**THE TASK**: Without skipping anything, print all of the data exactly.

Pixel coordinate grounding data

==============================

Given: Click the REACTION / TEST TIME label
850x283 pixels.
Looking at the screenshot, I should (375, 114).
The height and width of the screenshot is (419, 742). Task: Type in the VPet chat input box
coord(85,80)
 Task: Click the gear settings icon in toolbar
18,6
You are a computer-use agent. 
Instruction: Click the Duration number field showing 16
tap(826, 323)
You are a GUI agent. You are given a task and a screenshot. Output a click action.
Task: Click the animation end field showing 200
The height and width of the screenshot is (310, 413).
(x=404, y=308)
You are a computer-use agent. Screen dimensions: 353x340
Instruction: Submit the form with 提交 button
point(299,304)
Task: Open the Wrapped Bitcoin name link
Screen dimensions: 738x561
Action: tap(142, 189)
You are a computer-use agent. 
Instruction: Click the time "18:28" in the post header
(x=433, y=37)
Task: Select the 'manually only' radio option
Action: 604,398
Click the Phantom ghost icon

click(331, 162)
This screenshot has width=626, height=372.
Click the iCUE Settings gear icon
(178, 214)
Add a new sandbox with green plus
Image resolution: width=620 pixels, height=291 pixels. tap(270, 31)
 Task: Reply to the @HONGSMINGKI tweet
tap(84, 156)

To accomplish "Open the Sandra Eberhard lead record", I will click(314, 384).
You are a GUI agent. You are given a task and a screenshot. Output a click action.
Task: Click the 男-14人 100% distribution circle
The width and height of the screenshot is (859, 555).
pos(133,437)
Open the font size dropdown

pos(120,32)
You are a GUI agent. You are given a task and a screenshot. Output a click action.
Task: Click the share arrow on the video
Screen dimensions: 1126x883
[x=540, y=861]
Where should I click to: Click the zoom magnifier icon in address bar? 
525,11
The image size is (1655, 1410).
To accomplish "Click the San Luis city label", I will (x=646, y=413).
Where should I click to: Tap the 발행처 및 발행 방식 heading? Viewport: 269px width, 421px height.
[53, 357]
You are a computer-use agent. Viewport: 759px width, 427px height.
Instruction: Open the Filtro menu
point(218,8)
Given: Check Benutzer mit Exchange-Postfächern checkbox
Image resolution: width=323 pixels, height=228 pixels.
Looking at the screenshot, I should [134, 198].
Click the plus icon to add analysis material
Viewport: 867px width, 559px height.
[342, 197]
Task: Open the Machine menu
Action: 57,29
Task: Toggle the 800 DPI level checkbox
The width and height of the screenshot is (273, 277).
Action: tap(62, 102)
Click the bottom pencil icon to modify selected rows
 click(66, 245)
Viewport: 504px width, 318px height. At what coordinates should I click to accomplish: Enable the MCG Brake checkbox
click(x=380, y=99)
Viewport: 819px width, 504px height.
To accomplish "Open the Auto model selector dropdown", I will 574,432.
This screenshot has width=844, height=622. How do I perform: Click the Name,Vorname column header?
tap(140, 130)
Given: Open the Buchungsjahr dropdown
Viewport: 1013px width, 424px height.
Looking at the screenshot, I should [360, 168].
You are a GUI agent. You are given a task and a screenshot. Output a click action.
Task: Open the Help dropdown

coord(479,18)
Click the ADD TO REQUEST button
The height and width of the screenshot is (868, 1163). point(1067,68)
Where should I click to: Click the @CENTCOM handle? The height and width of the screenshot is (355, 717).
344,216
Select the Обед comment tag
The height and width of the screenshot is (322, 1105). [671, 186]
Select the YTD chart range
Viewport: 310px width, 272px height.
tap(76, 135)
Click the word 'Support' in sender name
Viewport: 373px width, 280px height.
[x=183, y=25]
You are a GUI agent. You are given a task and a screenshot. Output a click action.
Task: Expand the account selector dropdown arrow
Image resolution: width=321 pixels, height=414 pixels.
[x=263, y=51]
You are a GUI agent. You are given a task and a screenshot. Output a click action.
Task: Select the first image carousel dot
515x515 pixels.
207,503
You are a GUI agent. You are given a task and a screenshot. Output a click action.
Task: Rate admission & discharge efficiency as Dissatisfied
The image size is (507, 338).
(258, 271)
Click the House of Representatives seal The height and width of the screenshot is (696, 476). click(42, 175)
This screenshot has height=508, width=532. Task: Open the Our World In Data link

==============================

**TASK RESPONSE**:
Given: Click the REACTION / TEST TIME label
850x283 pixels.
Looking at the screenshot, I should (375, 114).
The height and width of the screenshot is (419, 742). Task: Type in the VPet chat input box
coord(85,80)
 Task: Click the gear settings icon in toolbar
18,6
You are a computer-use agent. 
Instruction: Click the Duration number field showing 16
tap(826, 323)
You are a GUI agent. You are given a task and a screenshot. Output a click action.
Task: Click the animation end field showing 200
The height and width of the screenshot is (310, 413).
(x=404, y=308)
You are a computer-use agent. Screen dimensions: 353x340
Instruction: Submit the form with 提交 button
point(299,304)
Task: Open the Wrapped Bitcoin name link
Screen dimensions: 738x561
Action: tap(142, 189)
You are a computer-use agent. 
Instruction: Click the time "18:28" in the post header
(x=433, y=37)
Task: Select the 'manually only' radio option
Action: 604,398
Click the Phantom ghost icon

click(331, 162)
This screenshot has width=626, height=372.
Click the iCUE Settings gear icon
(178, 214)
Add a new sandbox with green plus
Image resolution: width=620 pixels, height=291 pixels. tap(270, 31)
 Task: Reply to the @HONGSMINGKI tweet
tap(84, 156)

To accomplish "Open the Sandra Eberhard lead record", I will click(314, 384).
You are a GUI agent. You are given a task and a screenshot. Output a click action.
Task: Click the 男-14人 100% distribution circle
The width and height of the screenshot is (859, 555).
pos(133,437)
Open the font size dropdown

pos(120,32)
You are a GUI agent. You are given a task and a screenshot. Output a click action.
Task: Click the share arrow on the video
Screen dimensions: 1126x883
[x=540, y=861]
Where should I click to: Click the zoom magnifier icon in address bar? 
525,11
The image size is (1655, 1410).
To accomplish "Click the San Luis city label", I will (x=646, y=413).
Where should I click to: Tap the 발행처 및 발행 방식 heading? Viewport: 269px width, 421px height.
[53, 357]
You are a computer-use agent. Viewport: 759px width, 427px height.
Instruction: Open the Filtro menu
point(218,8)
Given: Check Benutzer mit Exchange-Postfächern checkbox
Image resolution: width=323 pixels, height=228 pixels.
Looking at the screenshot, I should [134, 198].
Click the plus icon to add analysis material
Viewport: 867px width, 559px height.
[342, 197]
Task: Open the Machine menu
Action: 57,29
Task: Toggle the 800 DPI level checkbox
The width and height of the screenshot is (273, 277).
Action: tap(62, 102)
Click the bottom pencil icon to modify selected rows
 click(66, 245)
Viewport: 504px width, 318px height. At what coordinates should I click to accomplish: Enable the MCG Brake checkbox
click(x=380, y=99)
Viewport: 819px width, 504px height.
To accomplish "Open the Auto model selector dropdown", I will 574,432.
This screenshot has width=844, height=622. How do I perform: Click the Name,Vorname column header?
tap(140, 130)
Given: Open the Buchungsjahr dropdown
Viewport: 1013px width, 424px height.
Looking at the screenshot, I should [360, 168].
You are a GUI agent. You are given a task and a screenshot. Output a click action.
Task: Open the Help dropdown

coord(479,18)
Click the ADD TO REQUEST button
The height and width of the screenshot is (868, 1163). point(1067,68)
Where should I click to: Click the @CENTCOM handle? The height and width of the screenshot is (355, 717).
344,216
Select the Обед comment tag
The height and width of the screenshot is (322, 1105). [671, 186]
Select the YTD chart range
Viewport: 310px width, 272px height.
tap(76, 135)
Click the word 'Support' in sender name
Viewport: 373px width, 280px height.
[x=183, y=25]
You are a GUI agent. You are given a task and a screenshot. Output a click action.
Task: Expand the account selector dropdown arrow
Image resolution: width=321 pixels, height=414 pixels.
[x=263, y=51]
You are a GUI agent. You are given a task and a screenshot. Output a click action.
Task: Select the first image carousel dot
515x515 pixels.
207,503
You are a GUI agent. You are given a task and a screenshot. Output a click action.
Task: Rate admission & discharge efficiency as Dissatisfied
The image size is (507, 338).
(258, 271)
Click the House of Representatives seal The height and width of the screenshot is (696, 476). click(42, 175)
This screenshot has height=508, width=532. Task: Open the Our World In Data link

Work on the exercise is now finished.